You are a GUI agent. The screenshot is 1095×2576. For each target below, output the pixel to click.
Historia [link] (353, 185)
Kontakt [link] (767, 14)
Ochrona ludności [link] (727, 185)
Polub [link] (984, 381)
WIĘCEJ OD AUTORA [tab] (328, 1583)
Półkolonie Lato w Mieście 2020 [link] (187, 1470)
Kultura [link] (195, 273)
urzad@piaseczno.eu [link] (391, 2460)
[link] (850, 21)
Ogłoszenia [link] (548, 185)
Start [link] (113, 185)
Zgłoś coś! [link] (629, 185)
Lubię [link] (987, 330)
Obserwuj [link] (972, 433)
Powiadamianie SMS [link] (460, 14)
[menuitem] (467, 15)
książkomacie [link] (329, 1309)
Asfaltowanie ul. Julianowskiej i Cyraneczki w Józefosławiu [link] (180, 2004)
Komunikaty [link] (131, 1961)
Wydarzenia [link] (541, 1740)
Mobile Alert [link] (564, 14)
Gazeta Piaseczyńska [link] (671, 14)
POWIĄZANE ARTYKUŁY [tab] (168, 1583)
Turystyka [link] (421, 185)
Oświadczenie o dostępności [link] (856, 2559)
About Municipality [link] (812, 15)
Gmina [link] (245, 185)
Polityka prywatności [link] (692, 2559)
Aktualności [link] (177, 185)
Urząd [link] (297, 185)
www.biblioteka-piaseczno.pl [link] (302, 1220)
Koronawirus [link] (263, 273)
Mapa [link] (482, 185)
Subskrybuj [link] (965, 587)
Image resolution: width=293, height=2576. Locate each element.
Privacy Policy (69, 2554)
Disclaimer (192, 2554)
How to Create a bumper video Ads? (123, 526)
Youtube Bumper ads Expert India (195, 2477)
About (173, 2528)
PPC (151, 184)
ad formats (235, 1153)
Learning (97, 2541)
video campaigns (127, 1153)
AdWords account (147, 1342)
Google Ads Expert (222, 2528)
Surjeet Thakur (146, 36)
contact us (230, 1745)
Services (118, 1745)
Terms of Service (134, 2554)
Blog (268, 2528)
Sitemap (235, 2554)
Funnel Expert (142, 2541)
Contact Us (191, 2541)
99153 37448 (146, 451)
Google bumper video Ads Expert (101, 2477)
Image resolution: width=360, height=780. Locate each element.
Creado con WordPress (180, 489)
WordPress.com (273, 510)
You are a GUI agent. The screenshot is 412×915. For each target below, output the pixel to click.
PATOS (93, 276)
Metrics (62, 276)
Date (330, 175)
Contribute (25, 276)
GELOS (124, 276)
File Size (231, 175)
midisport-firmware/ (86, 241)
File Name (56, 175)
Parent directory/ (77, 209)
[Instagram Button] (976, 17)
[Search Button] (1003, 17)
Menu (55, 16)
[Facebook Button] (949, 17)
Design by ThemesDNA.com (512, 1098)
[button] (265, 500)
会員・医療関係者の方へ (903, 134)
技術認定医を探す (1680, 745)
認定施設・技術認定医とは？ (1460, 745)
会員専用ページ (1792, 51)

_ACTION ITEM:_
Among the lines of the listing above, which ones hold "Locate"? Copy them.

_SOLUTION:_
Image resolution: width=293, height=2576. Locate each element.
Image resolution: width=360, height=780. Locate each element.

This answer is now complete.